- _GIVEN REQUEST_:
Output the lines of the data below from the one containing "The image size is (1024, 620)." through the one containing "(x=136, y=99)", inclusive, copying them without any change.

Data taken from a collection:
-*-
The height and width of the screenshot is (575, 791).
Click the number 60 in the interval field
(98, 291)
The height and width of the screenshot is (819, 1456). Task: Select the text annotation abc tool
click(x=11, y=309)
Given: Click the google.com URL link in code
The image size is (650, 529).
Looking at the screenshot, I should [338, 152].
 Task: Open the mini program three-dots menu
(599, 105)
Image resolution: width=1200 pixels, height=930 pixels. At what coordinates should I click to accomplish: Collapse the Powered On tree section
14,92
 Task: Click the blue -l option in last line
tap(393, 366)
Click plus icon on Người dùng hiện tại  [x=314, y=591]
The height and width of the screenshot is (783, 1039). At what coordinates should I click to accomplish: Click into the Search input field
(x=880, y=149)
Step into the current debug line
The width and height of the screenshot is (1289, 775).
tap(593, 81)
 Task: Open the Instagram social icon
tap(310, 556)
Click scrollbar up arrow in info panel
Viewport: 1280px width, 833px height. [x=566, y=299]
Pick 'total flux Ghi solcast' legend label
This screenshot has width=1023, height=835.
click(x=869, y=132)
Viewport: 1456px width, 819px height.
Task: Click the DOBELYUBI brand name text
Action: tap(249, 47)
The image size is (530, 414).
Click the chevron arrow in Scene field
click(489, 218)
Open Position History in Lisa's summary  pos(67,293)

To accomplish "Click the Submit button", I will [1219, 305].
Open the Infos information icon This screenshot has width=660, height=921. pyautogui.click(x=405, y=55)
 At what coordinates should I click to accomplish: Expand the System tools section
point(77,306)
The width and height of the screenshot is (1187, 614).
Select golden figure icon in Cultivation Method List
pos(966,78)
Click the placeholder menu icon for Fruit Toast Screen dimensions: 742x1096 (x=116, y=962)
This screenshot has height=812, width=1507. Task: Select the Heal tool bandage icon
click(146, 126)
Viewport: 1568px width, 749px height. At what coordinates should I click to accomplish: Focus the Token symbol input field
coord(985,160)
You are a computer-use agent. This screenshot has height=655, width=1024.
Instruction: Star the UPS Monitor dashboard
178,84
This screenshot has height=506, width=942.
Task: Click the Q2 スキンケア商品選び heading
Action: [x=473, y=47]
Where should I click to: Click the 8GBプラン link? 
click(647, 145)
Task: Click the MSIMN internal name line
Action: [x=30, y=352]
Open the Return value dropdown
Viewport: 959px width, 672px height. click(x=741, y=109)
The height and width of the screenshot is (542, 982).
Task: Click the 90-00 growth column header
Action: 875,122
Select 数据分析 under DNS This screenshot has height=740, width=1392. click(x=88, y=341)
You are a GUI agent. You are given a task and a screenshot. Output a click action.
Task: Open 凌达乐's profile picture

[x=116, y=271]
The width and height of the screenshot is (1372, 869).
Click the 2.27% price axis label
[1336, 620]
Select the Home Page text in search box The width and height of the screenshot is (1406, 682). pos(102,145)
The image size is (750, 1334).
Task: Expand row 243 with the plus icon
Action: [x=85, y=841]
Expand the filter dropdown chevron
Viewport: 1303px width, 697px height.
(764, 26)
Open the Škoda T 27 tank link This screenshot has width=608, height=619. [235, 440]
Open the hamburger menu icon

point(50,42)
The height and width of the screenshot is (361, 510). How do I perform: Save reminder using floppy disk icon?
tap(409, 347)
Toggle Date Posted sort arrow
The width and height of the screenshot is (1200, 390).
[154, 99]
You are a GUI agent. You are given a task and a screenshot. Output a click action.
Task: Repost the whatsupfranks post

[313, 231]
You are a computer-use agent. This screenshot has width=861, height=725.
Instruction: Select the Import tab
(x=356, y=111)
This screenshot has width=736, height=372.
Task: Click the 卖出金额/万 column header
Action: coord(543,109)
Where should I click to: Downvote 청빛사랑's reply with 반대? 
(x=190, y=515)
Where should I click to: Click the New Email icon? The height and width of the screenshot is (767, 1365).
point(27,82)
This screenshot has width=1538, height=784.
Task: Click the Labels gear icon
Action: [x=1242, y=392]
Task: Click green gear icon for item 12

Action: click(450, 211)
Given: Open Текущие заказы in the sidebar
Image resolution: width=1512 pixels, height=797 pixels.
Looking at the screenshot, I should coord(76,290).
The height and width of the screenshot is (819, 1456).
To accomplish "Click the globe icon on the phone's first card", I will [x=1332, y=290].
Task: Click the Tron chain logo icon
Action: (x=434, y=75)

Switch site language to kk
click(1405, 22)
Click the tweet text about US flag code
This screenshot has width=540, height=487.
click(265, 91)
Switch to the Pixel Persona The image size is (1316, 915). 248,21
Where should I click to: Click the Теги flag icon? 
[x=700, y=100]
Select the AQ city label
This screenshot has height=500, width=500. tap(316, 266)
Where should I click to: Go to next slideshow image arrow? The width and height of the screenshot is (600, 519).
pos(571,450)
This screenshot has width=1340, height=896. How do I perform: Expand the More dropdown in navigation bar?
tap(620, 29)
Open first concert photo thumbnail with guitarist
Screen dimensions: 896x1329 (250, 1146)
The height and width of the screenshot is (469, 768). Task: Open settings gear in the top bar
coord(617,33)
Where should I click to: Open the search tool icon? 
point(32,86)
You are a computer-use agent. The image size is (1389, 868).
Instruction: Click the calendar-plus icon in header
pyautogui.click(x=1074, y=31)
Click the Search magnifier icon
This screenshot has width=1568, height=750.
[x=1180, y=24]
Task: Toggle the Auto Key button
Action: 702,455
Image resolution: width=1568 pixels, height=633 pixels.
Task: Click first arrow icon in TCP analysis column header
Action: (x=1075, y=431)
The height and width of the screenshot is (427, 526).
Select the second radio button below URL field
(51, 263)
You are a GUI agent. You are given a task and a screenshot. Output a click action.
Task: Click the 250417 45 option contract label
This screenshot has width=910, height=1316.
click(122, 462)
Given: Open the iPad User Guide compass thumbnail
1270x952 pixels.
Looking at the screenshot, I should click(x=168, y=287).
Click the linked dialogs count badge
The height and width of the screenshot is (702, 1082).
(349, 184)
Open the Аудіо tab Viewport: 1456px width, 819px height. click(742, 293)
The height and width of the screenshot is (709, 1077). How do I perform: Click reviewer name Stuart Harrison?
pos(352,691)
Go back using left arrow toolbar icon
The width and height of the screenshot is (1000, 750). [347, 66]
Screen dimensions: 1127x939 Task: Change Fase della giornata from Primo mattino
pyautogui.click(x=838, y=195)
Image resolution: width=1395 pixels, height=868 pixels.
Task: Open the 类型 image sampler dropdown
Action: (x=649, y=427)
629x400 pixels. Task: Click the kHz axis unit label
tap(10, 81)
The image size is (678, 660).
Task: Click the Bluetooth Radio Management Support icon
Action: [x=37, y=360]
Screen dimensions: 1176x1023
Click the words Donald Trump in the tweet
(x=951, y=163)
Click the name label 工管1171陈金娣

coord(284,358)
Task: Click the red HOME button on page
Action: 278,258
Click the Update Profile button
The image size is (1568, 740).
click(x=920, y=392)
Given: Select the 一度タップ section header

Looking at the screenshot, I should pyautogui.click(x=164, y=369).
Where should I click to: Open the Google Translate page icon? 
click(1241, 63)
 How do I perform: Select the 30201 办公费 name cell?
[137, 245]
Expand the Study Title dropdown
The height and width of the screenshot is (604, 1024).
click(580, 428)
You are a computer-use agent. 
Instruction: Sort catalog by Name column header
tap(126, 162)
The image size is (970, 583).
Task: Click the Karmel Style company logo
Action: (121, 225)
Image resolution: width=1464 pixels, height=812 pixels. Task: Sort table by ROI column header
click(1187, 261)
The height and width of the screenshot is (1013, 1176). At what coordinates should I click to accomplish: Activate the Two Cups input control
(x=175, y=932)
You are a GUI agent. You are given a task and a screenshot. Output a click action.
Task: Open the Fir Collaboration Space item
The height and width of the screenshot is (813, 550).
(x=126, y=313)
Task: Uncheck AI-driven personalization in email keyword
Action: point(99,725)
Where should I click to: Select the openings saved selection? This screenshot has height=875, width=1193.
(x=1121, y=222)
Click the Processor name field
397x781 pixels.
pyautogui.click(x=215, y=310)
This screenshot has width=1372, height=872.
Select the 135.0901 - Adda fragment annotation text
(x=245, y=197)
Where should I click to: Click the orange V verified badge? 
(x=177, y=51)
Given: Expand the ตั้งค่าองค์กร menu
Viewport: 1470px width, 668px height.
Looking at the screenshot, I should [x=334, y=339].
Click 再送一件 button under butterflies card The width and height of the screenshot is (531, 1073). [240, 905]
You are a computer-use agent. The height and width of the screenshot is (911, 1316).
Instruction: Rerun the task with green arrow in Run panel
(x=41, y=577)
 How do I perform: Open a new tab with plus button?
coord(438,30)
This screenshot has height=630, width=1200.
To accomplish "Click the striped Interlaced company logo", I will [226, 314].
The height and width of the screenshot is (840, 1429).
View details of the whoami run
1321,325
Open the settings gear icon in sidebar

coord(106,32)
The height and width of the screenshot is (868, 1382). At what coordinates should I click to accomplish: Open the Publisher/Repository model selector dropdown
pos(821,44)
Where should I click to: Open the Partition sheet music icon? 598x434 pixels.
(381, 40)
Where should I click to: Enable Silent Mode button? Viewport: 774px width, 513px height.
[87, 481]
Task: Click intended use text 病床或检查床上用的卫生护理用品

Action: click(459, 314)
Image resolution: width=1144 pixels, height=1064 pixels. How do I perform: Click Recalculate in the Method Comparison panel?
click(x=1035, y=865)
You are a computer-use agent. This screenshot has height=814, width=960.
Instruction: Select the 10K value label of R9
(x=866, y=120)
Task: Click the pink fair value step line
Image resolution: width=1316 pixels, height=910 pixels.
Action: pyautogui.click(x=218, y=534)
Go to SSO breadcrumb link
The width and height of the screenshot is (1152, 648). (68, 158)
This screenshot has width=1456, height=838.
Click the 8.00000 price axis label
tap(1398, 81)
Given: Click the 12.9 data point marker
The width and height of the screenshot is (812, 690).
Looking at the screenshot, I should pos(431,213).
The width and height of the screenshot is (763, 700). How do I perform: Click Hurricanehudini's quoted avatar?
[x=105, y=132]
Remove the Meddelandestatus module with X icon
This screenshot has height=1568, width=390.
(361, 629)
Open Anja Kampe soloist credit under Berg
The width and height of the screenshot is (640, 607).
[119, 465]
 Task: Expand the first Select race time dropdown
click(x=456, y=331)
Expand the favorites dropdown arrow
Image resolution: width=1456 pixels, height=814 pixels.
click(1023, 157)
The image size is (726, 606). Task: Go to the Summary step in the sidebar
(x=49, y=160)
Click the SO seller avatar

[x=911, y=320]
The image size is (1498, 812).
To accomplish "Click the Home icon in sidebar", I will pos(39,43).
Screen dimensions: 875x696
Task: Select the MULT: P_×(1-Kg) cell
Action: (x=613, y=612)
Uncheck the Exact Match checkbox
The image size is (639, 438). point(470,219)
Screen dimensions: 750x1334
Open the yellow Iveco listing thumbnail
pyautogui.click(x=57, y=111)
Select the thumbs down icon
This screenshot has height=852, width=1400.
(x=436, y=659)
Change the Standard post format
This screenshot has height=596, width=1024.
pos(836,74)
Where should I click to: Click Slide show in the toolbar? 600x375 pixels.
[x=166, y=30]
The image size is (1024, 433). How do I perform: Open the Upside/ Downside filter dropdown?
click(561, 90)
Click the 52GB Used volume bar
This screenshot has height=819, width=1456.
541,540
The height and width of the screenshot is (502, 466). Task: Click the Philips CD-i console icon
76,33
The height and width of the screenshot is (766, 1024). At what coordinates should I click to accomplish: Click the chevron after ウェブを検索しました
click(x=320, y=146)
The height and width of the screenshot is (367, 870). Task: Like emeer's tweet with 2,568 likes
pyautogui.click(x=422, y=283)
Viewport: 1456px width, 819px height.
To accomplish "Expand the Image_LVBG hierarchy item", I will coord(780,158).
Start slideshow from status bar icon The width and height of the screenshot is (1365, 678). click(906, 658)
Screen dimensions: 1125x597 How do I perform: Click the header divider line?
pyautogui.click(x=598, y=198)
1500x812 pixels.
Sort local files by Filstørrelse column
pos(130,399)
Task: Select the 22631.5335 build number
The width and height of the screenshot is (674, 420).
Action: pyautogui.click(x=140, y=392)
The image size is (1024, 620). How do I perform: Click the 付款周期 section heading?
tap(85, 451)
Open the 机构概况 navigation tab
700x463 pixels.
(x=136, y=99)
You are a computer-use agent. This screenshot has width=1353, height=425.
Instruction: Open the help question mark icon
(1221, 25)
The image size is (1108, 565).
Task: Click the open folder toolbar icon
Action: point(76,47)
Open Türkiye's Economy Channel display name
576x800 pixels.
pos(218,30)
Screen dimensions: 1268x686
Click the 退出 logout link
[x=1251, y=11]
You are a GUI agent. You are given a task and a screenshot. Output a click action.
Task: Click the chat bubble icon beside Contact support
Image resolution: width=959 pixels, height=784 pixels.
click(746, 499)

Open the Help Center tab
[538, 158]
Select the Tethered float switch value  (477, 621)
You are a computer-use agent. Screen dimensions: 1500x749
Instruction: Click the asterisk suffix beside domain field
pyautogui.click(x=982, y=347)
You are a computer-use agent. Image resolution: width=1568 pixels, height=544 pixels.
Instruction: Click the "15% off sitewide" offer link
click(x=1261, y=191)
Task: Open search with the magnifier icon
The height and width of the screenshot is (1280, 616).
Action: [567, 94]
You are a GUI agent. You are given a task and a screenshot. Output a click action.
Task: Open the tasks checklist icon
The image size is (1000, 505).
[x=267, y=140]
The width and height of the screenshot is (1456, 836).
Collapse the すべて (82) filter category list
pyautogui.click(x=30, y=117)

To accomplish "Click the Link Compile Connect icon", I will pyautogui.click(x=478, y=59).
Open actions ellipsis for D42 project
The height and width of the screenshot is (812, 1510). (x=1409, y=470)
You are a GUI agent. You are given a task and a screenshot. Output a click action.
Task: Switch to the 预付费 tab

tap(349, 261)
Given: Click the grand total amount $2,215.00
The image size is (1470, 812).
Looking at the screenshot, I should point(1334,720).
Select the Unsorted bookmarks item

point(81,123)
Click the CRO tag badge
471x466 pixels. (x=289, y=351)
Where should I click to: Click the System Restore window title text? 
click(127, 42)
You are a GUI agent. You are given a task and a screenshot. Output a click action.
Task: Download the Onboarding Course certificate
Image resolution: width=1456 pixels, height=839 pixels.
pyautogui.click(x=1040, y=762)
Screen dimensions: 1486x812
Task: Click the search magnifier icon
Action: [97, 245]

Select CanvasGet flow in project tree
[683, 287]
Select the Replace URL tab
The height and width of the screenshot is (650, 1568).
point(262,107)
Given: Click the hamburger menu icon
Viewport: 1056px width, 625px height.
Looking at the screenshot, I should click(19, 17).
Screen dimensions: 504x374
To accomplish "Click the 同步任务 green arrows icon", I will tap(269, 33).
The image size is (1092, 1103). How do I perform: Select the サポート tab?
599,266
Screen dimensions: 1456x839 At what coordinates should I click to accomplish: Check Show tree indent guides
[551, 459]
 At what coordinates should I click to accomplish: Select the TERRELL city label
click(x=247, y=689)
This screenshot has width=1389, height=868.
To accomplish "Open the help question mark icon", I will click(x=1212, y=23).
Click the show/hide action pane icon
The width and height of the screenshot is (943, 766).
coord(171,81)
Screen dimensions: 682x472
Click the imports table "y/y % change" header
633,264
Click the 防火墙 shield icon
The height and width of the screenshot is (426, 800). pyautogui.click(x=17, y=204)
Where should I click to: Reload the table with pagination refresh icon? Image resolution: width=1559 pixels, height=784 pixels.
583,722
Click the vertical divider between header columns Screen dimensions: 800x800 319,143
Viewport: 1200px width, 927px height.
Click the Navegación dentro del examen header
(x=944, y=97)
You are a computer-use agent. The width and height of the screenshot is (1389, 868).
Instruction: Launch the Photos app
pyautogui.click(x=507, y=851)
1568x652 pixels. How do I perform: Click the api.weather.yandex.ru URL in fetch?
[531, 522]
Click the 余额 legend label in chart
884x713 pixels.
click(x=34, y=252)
-*-
- _CORRECT OUTPUT_:
The image size is (1024, 620). How do I perform: Click the 付款周期 section heading?
tap(85, 451)
Open the 机构概况 navigation tab
700x463 pixels.
(x=136, y=99)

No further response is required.